Demek ki, herkes bir yeni anayasa istiyor. Peki öyle ise, neden bunca zamandır istenen bu “yeni anayasa”, bir türlü yapılamıyor?

Öyle ya, madem herkes yeni anayasa istiyor, neden yapılamıyor? Hani, işçilerin, emekçilerin, halkların, özellikle de Kürt halkının isteklerini umursamıyorlar, anladık, ama acaba buna rağmen neden yeni anayasa yapmadılar, bu kadar uzattılar, hâlâ uzatıyorlar?

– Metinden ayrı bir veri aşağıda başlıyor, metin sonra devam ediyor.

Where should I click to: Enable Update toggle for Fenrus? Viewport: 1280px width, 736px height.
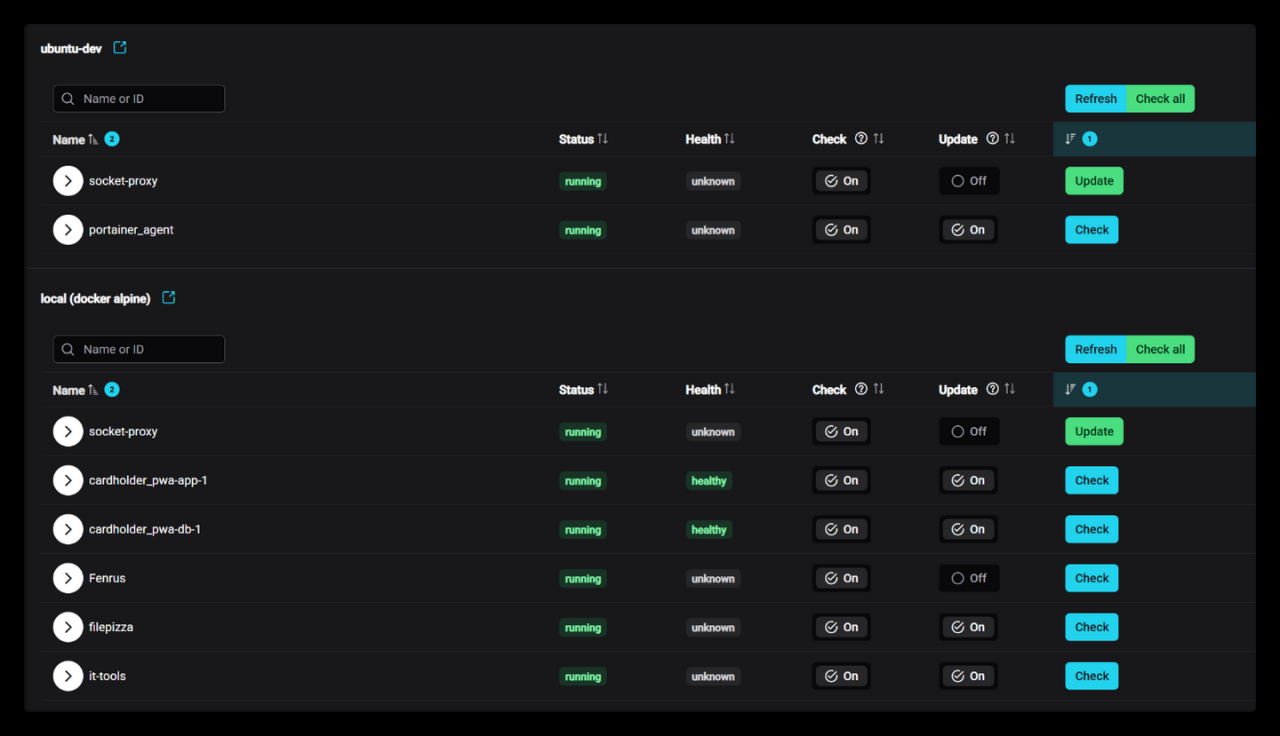click(x=968, y=578)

Mesela acaba neden 7 Haziran seçim sonuçları açıklandığında, birdenbire gündeme yeni anayasa girmedi de, ancak AK Parti iktidarı 317 milletvekili ile sağlanınca yeni anayasa tartışması gündeme geliyor?
Yani belli bir sorudur bu. Ama yine de sorulmalıdır.

Acaba, AK Parti iktidarı, dünya gericiliğinin ortak ittifakı ile, mesela 370 milletvekili alabilse idi, ne olurdu? Acaba sadece ve sadece, hemen ve bir günde, bir yeni anayasa yapılıp, meclise Kuzu eli ile getirilip, bir hafta bilemediniz bir ayda, yeni anayasa bitmiş olmaz mıydı? Ve elbette bu anayasanın ana direği, başkanlık sistemi olmaz mıydı? Diğer tüm maddeler, birer teferruat olmaz mıydı, sadece başkanlık sistemi eklenmiş bir 12 Eylül Anayasası ortaya çıkmış olmaz mıydı?

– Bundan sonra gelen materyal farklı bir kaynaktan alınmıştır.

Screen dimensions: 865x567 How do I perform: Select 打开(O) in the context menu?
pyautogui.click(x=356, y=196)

7 Haziran seçimleri öncesinde, 28 Şubat’ta Dolmabahçe’de verilen resmi karartan ve masaları deviren Muktedir, aynı anda, “iç güvenlik yasası”nı devreye soktu. AK Parti iktidarı, birkaç ay sonra yapılacak seçimden önce, yangından mal kaçırır gibi, bir kapsamlı yeni yasa hazırladı. Yeni iç güvenlik yasası, polisin tüm keyfî uygulamalarına, daha önceki yasal çerçevelere sığmayan bazı yeni uygulamalarına da olanak tanıyan bir yasal çerçevedir. O kadar ki, bu yeni iç güvenlik yasası, mecliste büyük kavgalara rağmen çıkmıştır, sokaklarda yapılan protesto gösterilerine rağmen çıkmıştır ve mevcut anti-demokratik anayasaya da aykırı olduğu bilinerek çıkmıştır.

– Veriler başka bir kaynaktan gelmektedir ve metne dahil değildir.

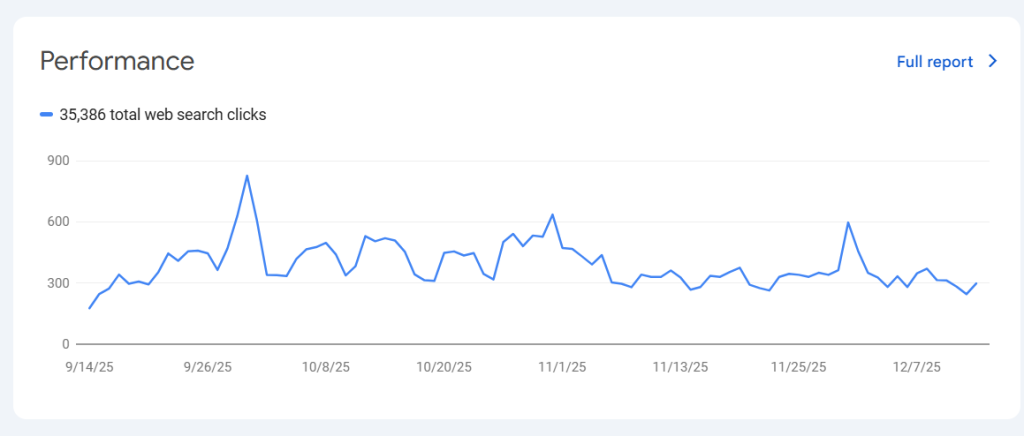Screen dimensions: 1024x436
Task: Click the 10/8/25 date label
Action: (324, 367)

Bugün bu yasa uygulamadadır.

Bugün, mesela Suruç katliamı davasında, mağdur avukatları, dosyalara erişememektedirler. Bu, sadece Suruç’a ait de değildir. Bir savaş hukuku, üstelik mevcut en gerici anayasalardan birine dahi aykırı olacak şekilde, uluslararası burjuva hukuk ile hiçbir alâkası olmadan uygulamadadır. Bu, bir savaş hukukudur. Avukatlar, artık, hukuk sisteminin bir parçası olmaktan çıkarılmıştır. Hukuk, savunma hakkı olmaksızın uygulanmaktadır. Dava açan, davayı devlete karşı açmış ise ve dava bir siyasal dava ise, bu sefer de dosyalara, delillere ulaşılması yasaklanmaktadır.
Bu hukuk sistemi, mevcut uygulamaları ile, acaba nasıl tanımlanabilir?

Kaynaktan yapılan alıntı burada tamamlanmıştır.